At December 31, 2021

3/6/2022

    22 %   $ 81.00     $ 10,000,000     $ (755,000 )   $ 9,245,000  

 

The Credit Agreement includes a down-round provision that lowers the conversion price of the Note if the Company issues shares of common stock at a lower price per share. In 2022, the anti-dilution provision was triggered four times, as noted below:

 

In February 2022, when the conversion price of the Note was at $81.00 per share, the Company sold shares of common stock at $28.80 per share. This resulted in a triggering event lowering the conversion price of the Note to that value. The Company determined that it created an incremental value of $213,000 which was treated as a debt discount and amortized over the remaining term of the Note.

 

In June 2022, the Company sold shares of common stock at $12.60 per share, resulting in a down round triggering event lowering the conversion price of the Note to that value.
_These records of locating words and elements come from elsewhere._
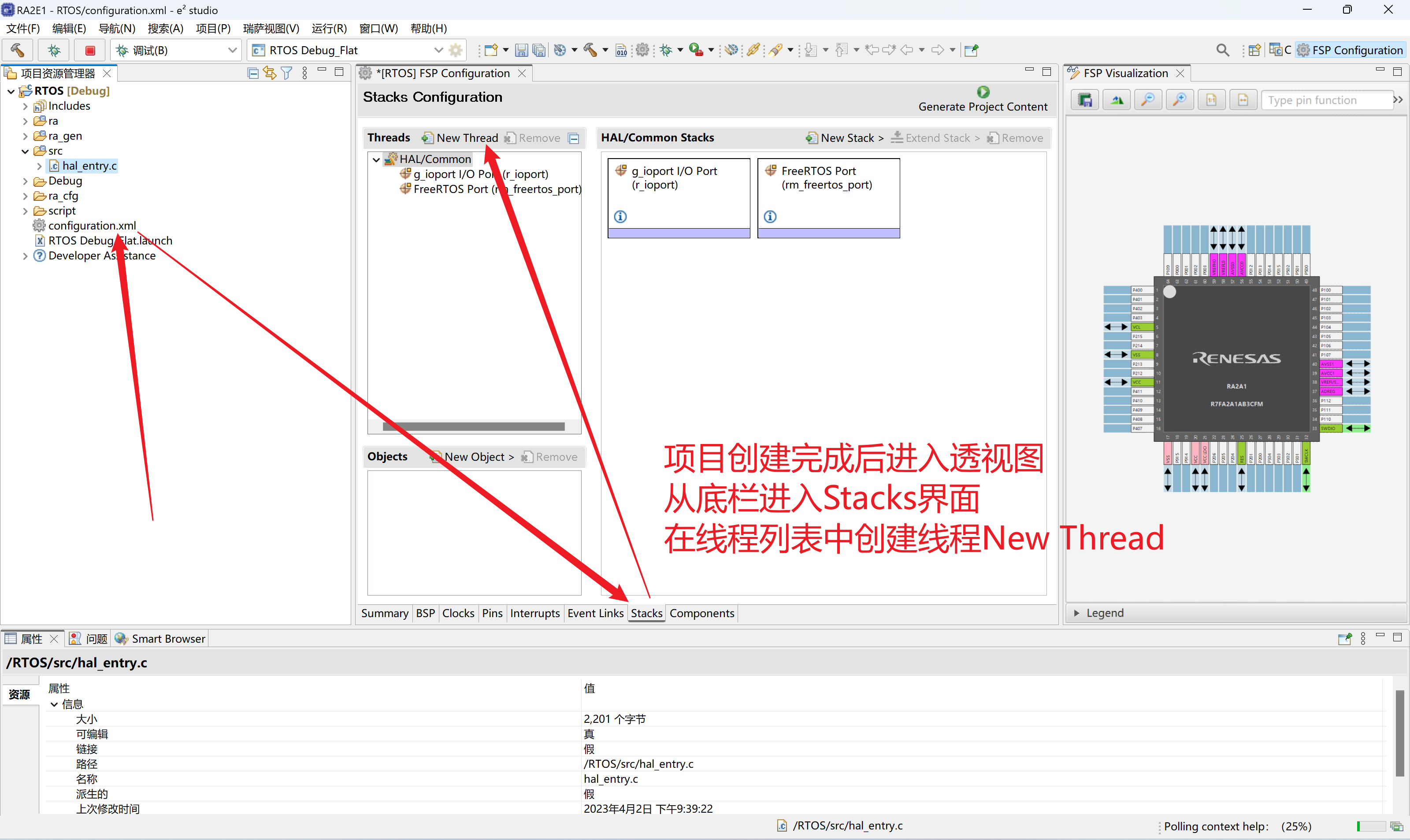Click the g_ioport I/O Port info icon

620,216
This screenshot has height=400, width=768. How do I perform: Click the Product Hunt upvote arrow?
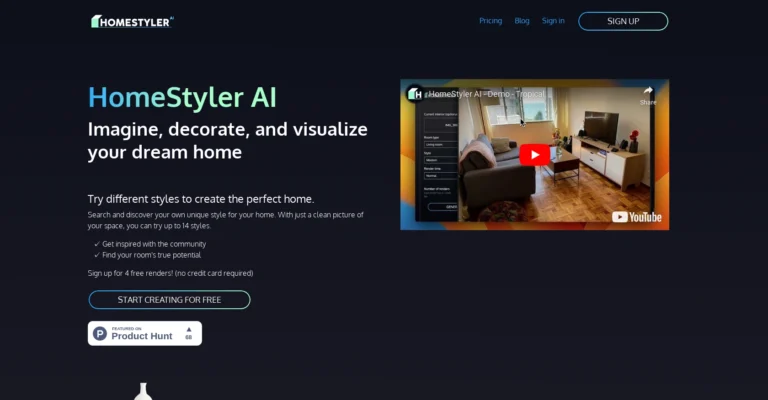point(188,329)
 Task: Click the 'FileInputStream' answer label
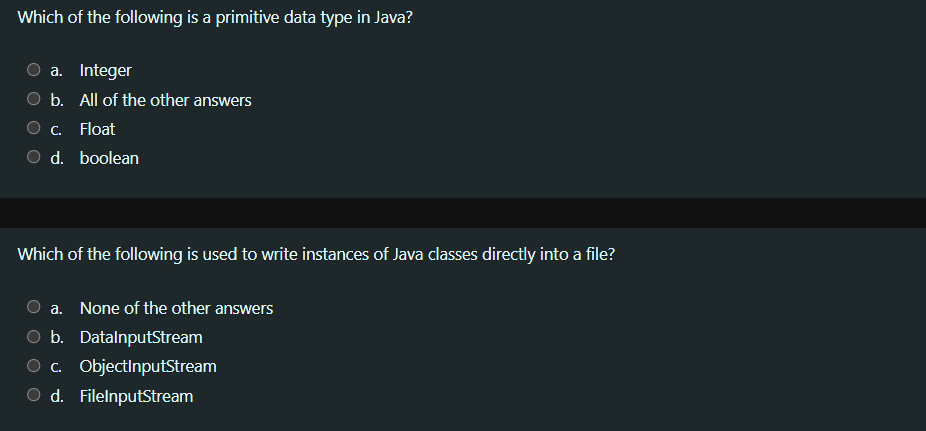pyautogui.click(x=136, y=396)
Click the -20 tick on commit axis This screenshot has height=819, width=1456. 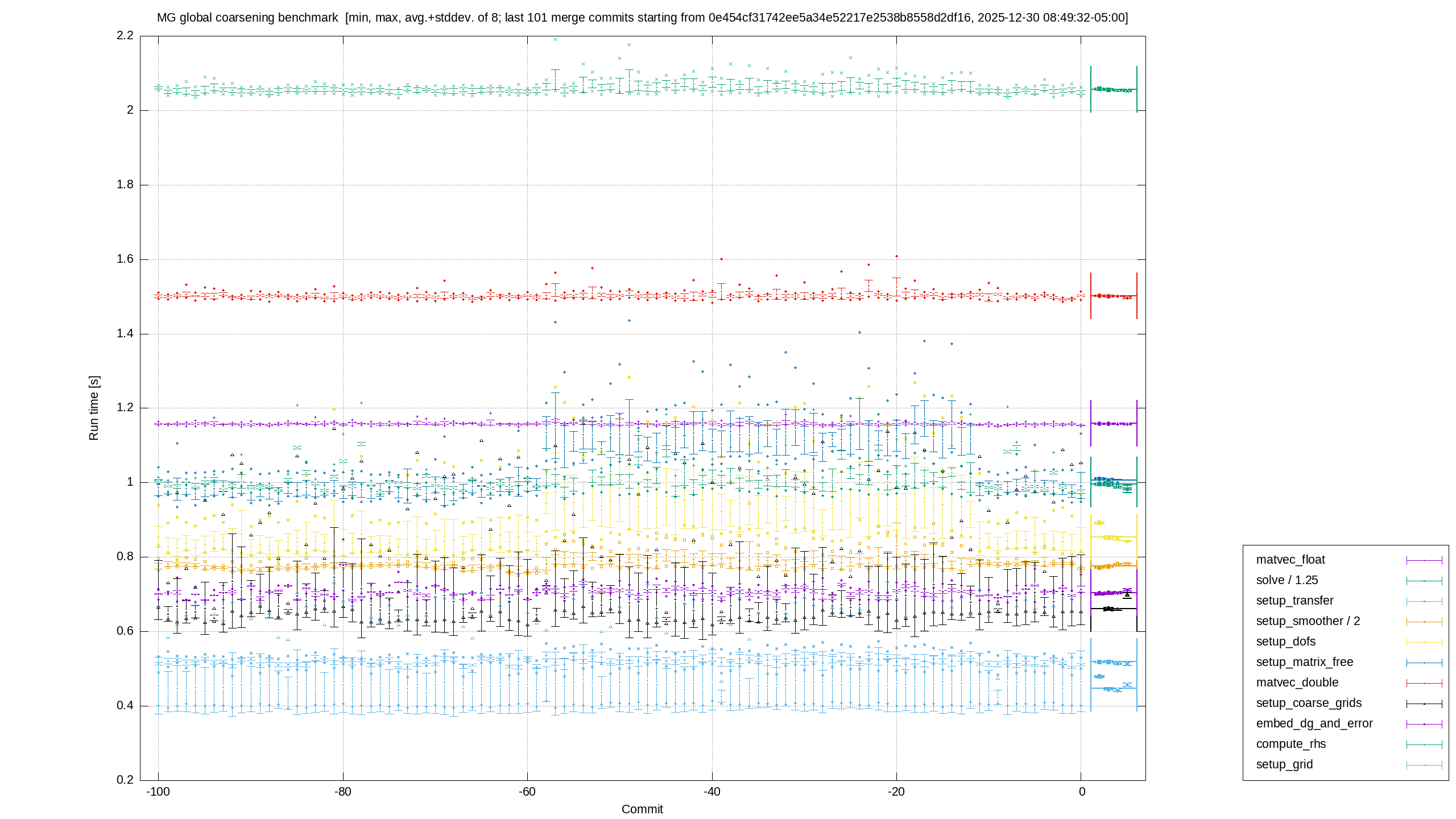pos(896,792)
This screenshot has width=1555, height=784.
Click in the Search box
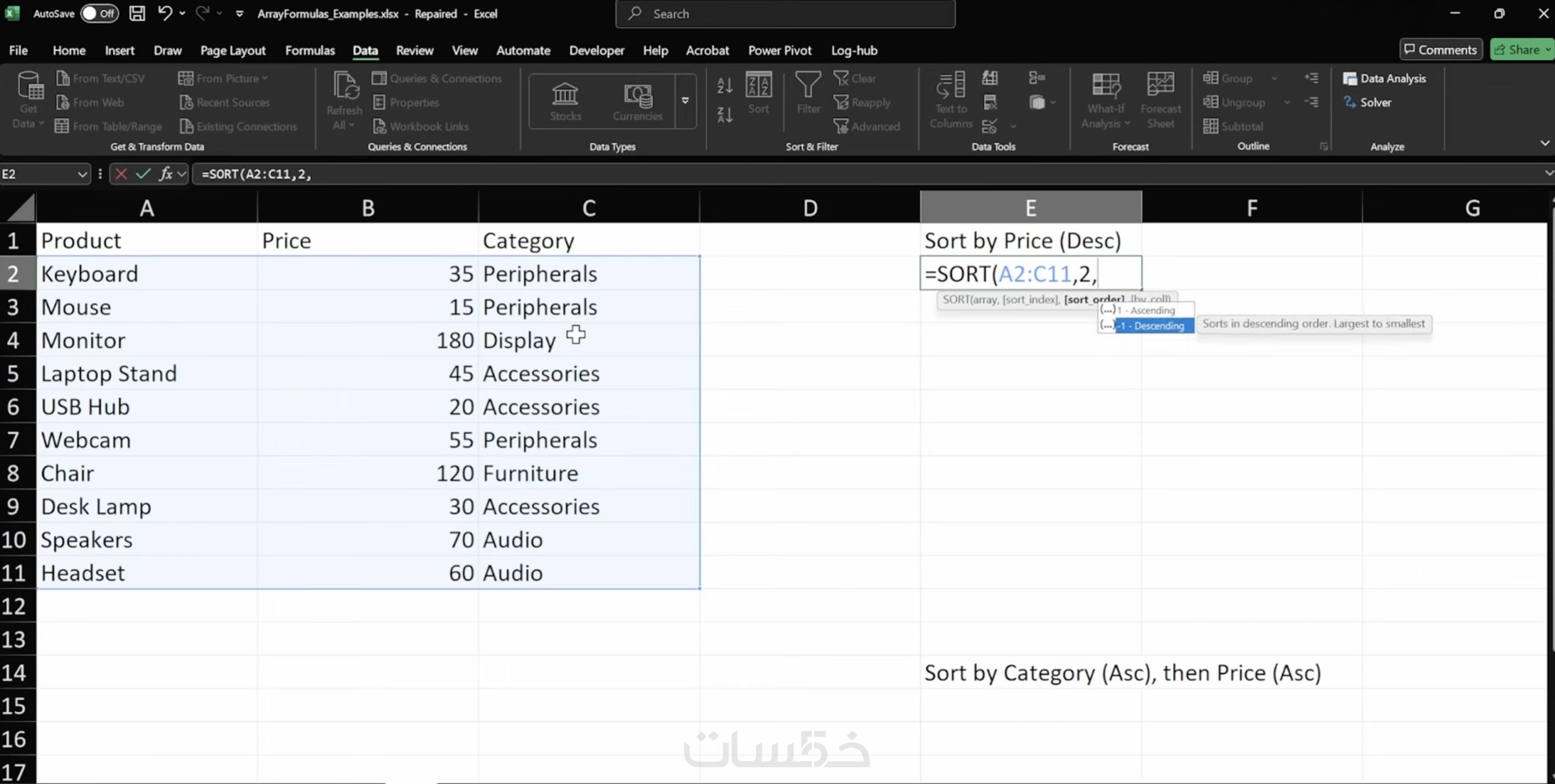click(x=785, y=13)
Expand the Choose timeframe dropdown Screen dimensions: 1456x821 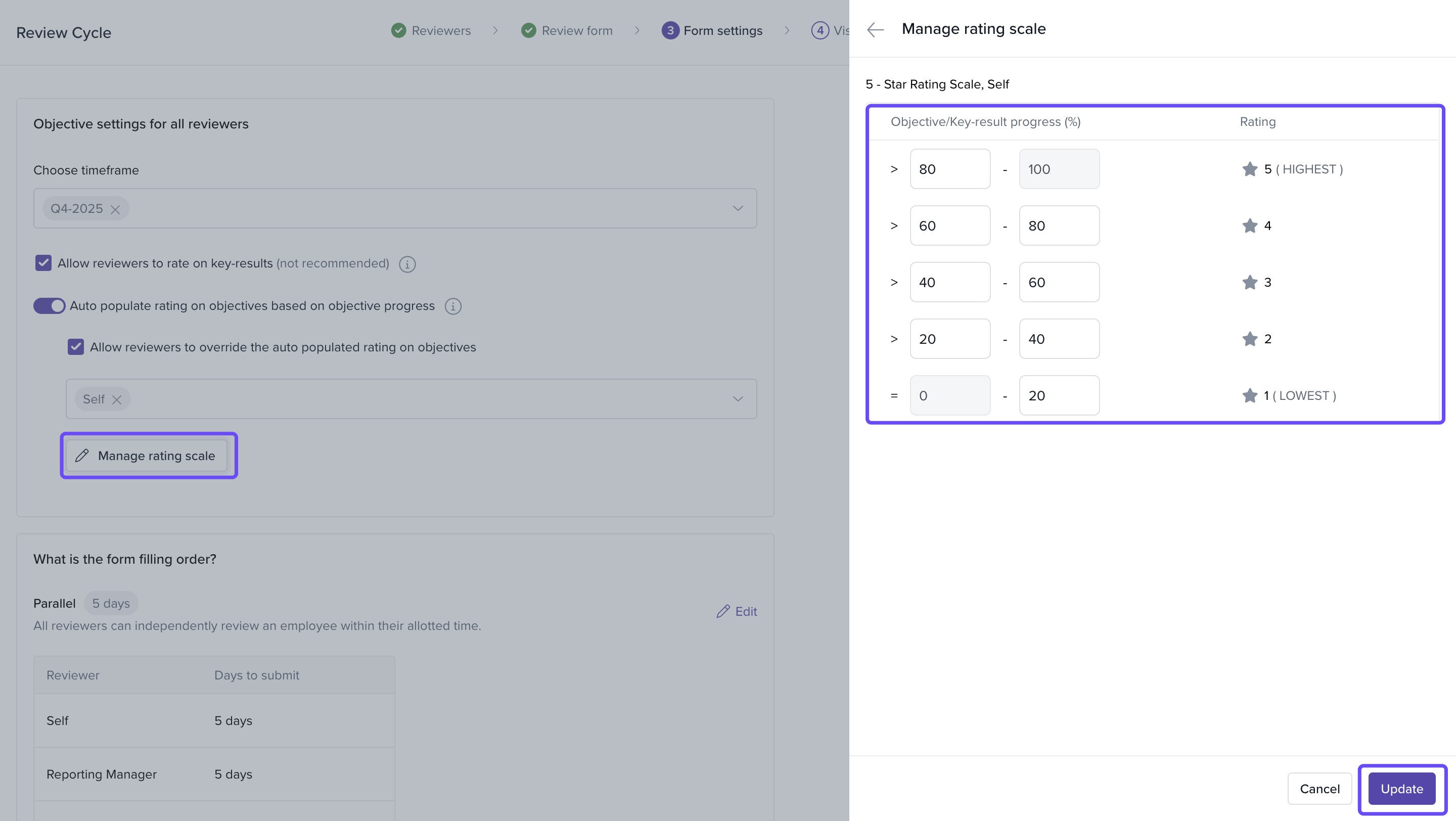[738, 208]
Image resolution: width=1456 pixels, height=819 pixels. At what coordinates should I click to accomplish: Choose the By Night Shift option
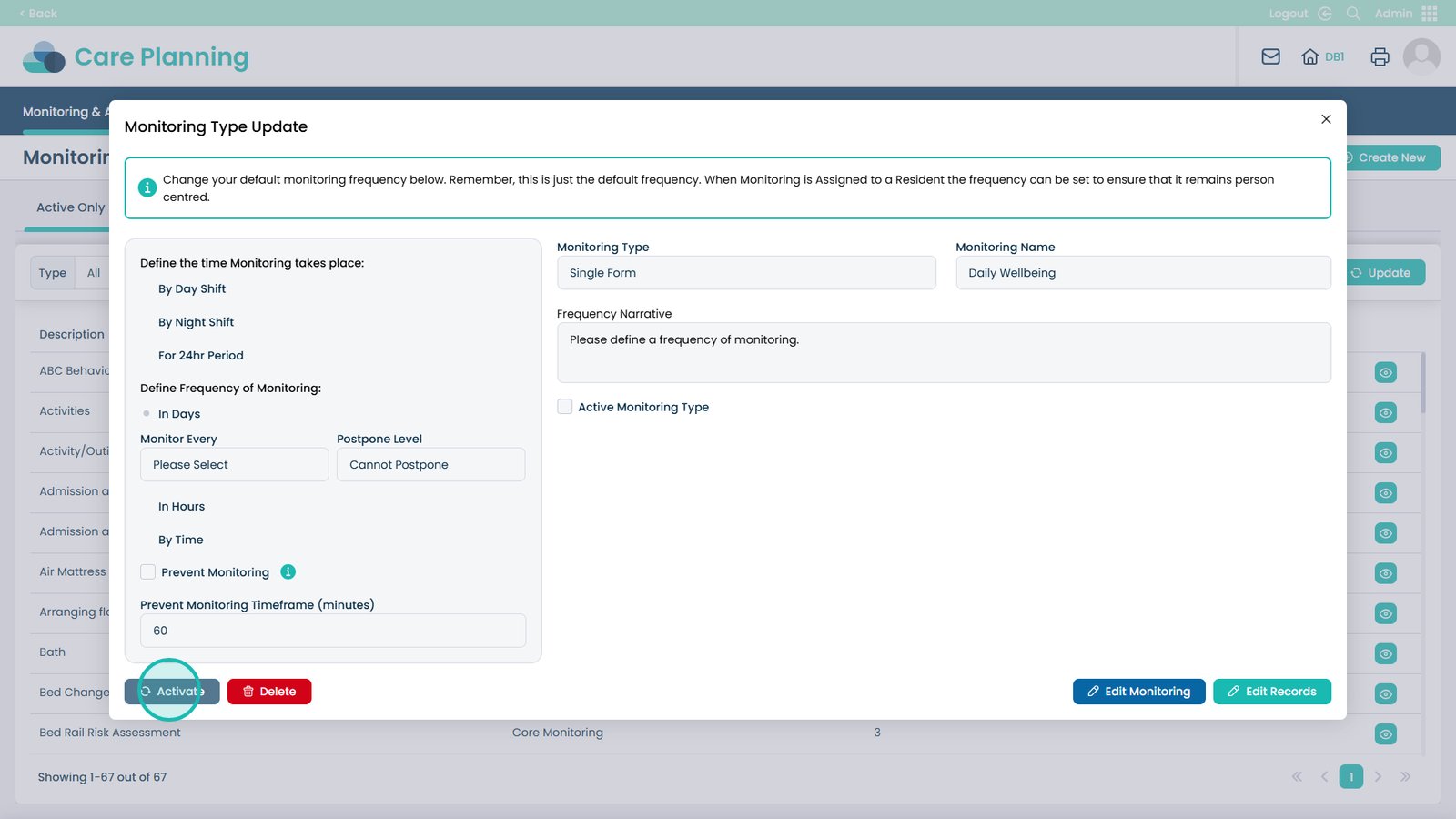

The triggering event created an incremental value of $2,475,000 which was treated as a debt discount and will be amortized over the remaining term of the Note.

 

In July 2022, the Company modified a convertible debt agreement, lowering the conversion price of the debt to $9.45 per share, resulting in a down round triggering event lowering the conversion price of the Note to that value. The triggering event created an incremental value of $1,075,000 which was treated as a debt discount and will be amortized over the remaining term of the Note.

 

In October 2022, the Company sold shares of common stock at $6.30 per share, resulting in a down round triggering event lowering the conversion price of the Note to that value. The triggering event created an incremental value of $872,000 which was treated as a debt discount and will be amortized over the remaining term of the Note.

 

Subsequent to December 31, 2022, the Company entered into an Amendment No. 2 (the “Amendment to Note”) to its Second Amended and Restated Convertible Promissory Note with Boyalife Group Inc. (the “Note”), and an Amendment No. 3 (the “Amendment to Credit Agreement”) to its First Amended and Restated Revolving Credit Agreement with Boyalife Group Inc. (the “Credit Agreement”). The Amendment to Note amends and extends the maturity date of the Note from March 6, 2023 to December 31, 2023, and provides that interest accrued and unpaid as of March 6, 2023 will be added to the principal balance of the Note.

 

A Black-Scholes pricing model was utilized to determine the change in the before and after incremental value of the conversion option at each triggering event, with the following inputs:

 

   

February

2022

   

June

2022

   

July

2022

   

October

2022

 

Conversion price before

  $ 81.00     $ 28.80     $ 12.60     $ 9.45  

Conversion price after

  $ 28.80     $ 12.60     $ 9.45     $ 6.30  

Term (years)

    0.02       0.69       0.61       0.35  

Volatility

    39.53 %     85.6 %     99.5 %     165 %

Dividend rate

    0 %     0 %     0 %     0 %

Risk free rate

    1.97 %     3.2 %     2.8 %     4.02 %

 

The Company amortized a debt discount of $3,413,000 and $3,310,000 for the years ended December 31, 2022 and 2021, respectively. The debt discount for the period ended December 31, 2022 related to down round triggering events that occurred during the year.  The amortization included $742,000, which related to accelerated amortization for the portion of the Note that was converted in June 2022. In addition to the amortization, the Company also recorded interest expense of $1,890,000 and $2,231,000 for the years ended December 31, 2022 and 2021, respectively.  The interest payable balance as of December 31, 2022 and December 31, 2021 was $1,492,000 and $2,231,000, respectively.